Scan the listing below for "icon", then report every line that has it.
SOURCE INFORMATION Block Start
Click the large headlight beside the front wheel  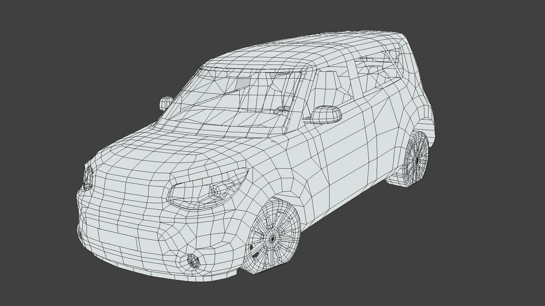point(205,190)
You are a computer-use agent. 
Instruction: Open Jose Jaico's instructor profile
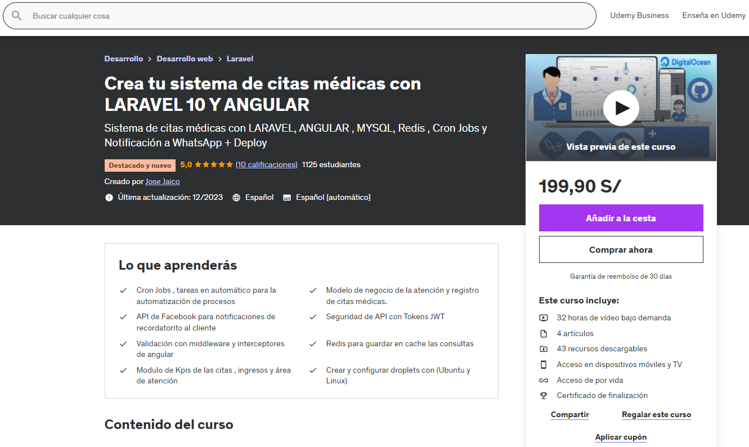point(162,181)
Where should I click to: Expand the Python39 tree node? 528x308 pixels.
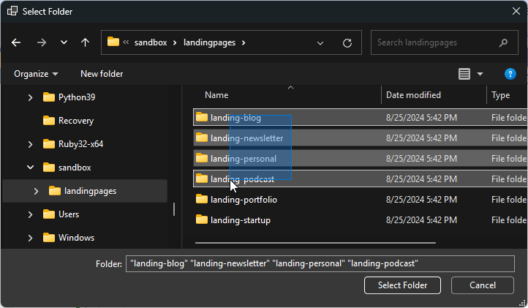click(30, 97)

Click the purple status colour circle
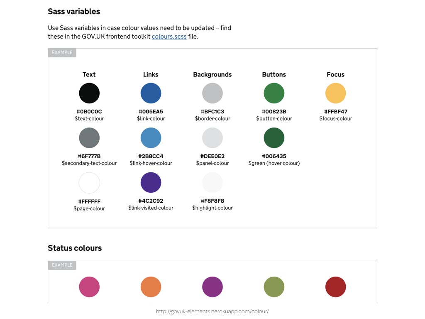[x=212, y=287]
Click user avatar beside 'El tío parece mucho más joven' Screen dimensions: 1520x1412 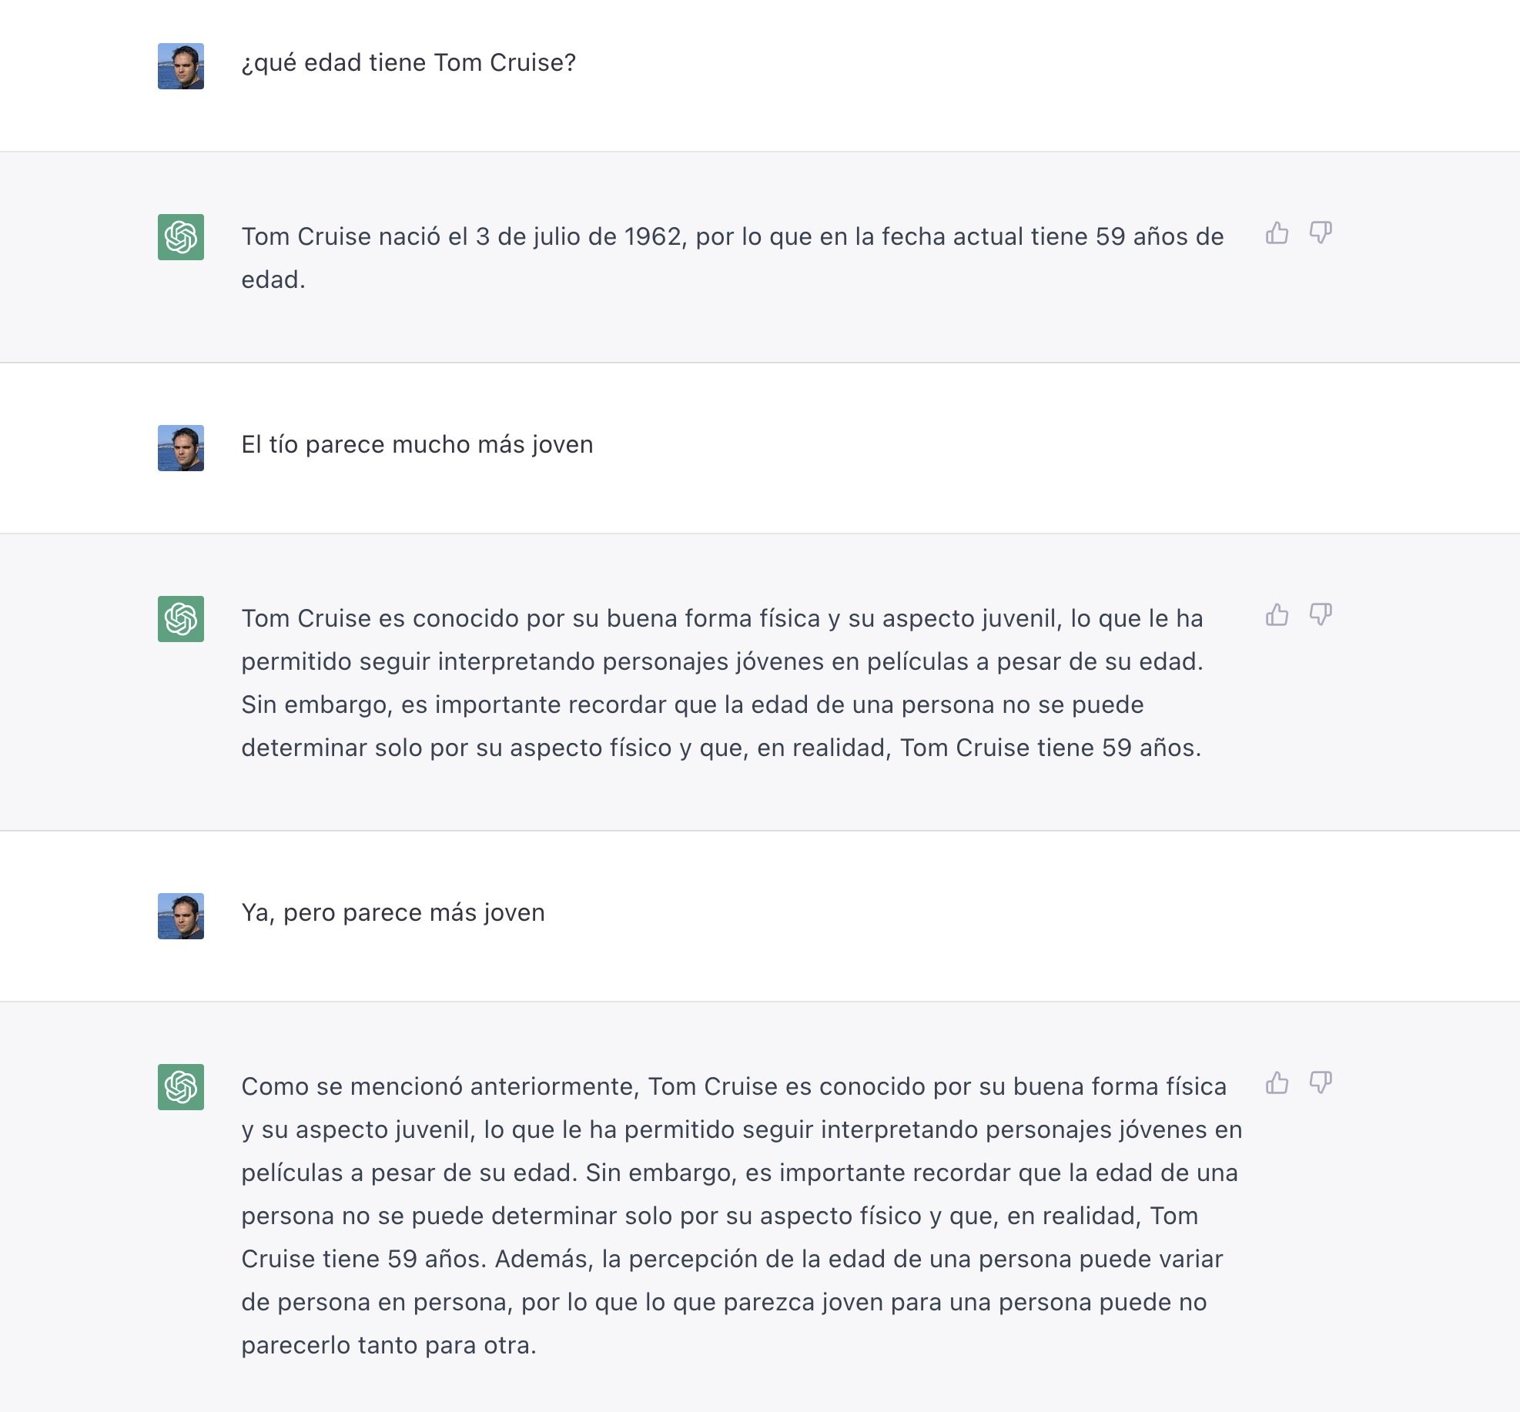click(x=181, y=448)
SOURCE INFORMATION Block End
SOURCE INFORMATION Block Start
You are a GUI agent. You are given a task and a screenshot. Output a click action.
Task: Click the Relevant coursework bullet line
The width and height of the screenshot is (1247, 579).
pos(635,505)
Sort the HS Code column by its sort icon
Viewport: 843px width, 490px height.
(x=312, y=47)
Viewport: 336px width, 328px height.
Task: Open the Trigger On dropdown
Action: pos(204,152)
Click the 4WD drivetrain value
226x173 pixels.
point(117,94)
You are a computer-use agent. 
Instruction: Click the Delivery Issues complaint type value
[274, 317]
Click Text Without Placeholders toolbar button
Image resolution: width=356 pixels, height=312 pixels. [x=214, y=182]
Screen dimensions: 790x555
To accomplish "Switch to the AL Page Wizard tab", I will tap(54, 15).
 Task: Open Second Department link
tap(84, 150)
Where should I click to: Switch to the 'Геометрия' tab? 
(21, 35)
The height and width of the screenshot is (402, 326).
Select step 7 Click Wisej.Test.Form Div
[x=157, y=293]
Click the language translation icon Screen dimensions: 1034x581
SOURCE INFORMATION Block End
ANSWER TO THIS EXERCISE →
Sort the HS Code column by its sort icon
Click the language translation icon Screen dimensions: 1034x581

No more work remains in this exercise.